**Activity**
Pick out all lines of the entries that include the word "will" and copy them.

**Stored entries**
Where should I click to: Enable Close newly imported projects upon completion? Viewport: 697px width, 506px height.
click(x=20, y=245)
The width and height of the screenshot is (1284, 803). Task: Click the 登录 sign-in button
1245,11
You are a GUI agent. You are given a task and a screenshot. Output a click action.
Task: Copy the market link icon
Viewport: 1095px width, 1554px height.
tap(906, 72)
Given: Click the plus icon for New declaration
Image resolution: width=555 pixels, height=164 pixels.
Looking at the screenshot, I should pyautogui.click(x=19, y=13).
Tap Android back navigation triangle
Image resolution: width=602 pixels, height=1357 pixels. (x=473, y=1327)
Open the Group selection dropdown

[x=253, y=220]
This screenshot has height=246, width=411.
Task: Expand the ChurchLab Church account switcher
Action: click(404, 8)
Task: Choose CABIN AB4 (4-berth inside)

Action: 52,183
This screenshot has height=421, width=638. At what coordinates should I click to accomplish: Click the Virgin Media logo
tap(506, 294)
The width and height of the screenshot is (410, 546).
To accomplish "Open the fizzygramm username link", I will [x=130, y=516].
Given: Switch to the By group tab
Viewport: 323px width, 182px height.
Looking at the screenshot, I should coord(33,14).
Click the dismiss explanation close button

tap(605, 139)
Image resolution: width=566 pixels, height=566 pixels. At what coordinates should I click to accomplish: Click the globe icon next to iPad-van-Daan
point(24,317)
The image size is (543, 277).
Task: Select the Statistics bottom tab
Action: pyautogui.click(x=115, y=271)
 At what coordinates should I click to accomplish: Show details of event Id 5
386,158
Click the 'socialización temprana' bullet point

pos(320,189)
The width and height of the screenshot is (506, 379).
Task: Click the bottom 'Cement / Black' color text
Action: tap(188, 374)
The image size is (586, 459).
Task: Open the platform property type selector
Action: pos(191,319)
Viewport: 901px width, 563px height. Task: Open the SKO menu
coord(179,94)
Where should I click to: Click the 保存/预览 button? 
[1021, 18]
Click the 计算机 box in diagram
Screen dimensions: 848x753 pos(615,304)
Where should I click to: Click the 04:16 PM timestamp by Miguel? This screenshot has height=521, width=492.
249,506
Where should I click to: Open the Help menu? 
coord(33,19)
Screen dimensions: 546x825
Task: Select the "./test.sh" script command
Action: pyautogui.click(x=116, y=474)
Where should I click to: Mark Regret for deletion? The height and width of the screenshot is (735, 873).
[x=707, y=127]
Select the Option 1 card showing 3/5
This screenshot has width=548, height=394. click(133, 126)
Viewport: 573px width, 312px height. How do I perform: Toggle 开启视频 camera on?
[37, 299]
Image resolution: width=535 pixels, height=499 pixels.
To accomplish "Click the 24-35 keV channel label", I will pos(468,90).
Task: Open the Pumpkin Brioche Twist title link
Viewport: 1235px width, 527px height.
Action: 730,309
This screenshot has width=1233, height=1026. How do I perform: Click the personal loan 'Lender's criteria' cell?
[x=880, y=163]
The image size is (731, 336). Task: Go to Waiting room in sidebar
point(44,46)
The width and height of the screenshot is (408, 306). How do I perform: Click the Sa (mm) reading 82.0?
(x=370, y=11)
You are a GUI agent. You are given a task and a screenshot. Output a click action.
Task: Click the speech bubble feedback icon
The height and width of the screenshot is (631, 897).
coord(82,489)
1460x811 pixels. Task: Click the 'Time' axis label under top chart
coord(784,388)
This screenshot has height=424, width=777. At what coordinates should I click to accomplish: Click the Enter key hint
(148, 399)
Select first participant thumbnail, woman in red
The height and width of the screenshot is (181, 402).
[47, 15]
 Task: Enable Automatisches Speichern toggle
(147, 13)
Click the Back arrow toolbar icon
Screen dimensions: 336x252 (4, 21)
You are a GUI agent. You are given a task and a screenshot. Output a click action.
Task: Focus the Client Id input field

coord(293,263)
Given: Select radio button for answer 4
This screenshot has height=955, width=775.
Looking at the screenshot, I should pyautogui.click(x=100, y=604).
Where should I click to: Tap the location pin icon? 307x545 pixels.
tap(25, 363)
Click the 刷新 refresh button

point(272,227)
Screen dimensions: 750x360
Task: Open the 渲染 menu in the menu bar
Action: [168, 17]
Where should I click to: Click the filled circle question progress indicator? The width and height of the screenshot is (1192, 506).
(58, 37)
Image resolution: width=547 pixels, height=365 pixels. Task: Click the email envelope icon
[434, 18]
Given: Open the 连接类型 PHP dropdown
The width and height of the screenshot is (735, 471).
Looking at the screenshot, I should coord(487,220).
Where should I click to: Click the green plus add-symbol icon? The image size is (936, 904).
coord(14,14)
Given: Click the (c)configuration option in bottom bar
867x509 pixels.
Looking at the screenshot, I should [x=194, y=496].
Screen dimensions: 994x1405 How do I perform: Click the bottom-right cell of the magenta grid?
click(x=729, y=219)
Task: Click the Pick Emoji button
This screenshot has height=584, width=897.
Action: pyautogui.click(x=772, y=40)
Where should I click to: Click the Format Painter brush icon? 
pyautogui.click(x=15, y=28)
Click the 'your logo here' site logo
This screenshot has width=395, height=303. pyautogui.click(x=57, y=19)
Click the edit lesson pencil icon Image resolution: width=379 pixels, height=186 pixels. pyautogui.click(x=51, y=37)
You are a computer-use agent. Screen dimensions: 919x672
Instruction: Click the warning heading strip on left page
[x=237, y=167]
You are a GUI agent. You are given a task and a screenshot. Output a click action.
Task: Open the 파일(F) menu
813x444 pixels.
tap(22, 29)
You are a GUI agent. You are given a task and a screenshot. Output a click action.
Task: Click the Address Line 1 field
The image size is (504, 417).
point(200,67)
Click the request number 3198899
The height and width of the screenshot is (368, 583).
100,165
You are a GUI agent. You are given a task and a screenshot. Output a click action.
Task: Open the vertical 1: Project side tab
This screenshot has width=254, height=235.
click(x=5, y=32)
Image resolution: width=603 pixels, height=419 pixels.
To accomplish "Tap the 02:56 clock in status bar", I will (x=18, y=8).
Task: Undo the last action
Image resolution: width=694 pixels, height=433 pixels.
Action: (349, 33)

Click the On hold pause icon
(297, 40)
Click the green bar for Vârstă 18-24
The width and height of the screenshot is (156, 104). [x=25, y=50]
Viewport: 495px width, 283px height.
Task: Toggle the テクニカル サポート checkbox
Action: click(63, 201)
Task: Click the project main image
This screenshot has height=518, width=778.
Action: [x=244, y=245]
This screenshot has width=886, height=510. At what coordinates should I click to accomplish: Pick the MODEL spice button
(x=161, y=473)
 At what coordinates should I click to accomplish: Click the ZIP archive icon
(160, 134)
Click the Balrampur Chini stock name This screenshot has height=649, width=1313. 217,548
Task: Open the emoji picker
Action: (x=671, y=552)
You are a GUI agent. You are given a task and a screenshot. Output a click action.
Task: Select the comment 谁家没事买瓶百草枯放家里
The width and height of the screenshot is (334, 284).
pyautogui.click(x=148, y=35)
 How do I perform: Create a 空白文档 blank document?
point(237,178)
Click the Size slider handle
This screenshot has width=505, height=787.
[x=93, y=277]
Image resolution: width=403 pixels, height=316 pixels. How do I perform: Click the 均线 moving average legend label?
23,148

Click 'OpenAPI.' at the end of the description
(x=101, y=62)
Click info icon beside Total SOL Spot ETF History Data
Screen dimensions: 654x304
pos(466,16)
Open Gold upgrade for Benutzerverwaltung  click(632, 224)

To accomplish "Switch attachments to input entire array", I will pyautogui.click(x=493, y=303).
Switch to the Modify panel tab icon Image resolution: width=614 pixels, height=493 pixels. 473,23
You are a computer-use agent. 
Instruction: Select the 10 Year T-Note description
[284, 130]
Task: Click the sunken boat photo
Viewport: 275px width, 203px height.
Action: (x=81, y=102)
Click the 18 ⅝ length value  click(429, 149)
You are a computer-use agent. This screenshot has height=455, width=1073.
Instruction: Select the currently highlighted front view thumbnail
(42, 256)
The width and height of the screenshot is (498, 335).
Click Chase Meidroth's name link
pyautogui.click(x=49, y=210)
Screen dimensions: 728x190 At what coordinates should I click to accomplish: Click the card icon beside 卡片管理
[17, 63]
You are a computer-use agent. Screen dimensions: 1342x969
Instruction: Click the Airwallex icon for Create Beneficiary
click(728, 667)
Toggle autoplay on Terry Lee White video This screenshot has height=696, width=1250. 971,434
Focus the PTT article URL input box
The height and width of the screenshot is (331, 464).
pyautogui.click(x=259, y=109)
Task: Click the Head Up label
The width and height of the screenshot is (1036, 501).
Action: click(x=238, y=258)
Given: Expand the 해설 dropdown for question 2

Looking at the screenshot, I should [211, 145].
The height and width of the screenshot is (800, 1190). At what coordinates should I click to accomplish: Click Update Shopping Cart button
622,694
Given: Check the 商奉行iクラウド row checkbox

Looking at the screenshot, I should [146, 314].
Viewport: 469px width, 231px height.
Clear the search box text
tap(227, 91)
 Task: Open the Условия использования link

**Your response**
To accomplish "Open the fizzygramm username link", I will [x=130, y=516].
To accomplish "Click the 24-35 keV channel label", I will pos(468,90).
To accomplish "Tap the 02:56 clock in status bar", I will (x=18, y=8).
To accomplish "Switch attachments to input entire array", I will pyautogui.click(x=493, y=303).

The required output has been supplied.